I have no doubt that our administrators mean well. They truly see Private U. as a distinctive, top-notch place, yet very few have worked at other universities and have little to compare it with. Many received their degrees from Private U.

Those true believers suspect that we grant writers are just lazy when we balk at sending unsolicited proposals to foundations set up by wealthy celebrities. After all, everybody knows such donors are just looking to give away wads of cash. Why wouldn't they want to give some to us? Who cares if they have no connection to our state, let alone our university?

Such desperate maneuvers, largely unaccompanied by basic development tactics -- such as meeting with influential people, having a plan, and keeping to a consistent message -- are akin to shots in the dark. They also take time away from developing proposals we actually may have a shot at getting money for, and make me question my complicity in this fund-raising folly.

Lately, I have concentrated on faculty- and student-driven projects that have a real chance at success.

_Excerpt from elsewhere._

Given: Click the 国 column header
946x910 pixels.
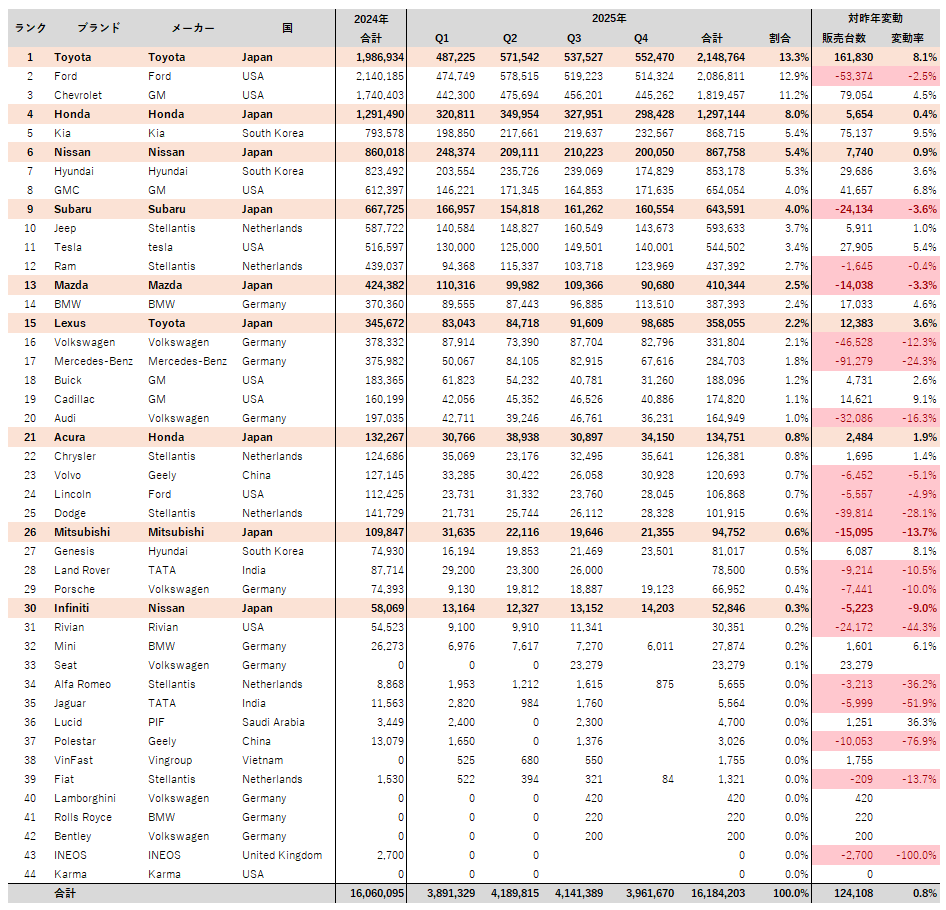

However, the pressure to write unrealistic proposals continues, and I feel that I'm merely biding my time until I can find another job without seeming like a serial job switcher.

I can see myself staying in grant writing and possibly working at another college. I am passionate about making higher education more affordable and more rewarding for all students, even the average ones, and I realize that every institution will have its blemishes.

But I can only deal with those blemishes if I can have something inspiring to grab on to -- well-designed programs, proactive colleagues, a supportive administration, or even just solid financial record keeping. Is that too much to ask?

Maria Myers is the pseudonym of a grant writer at a liberal-arts university.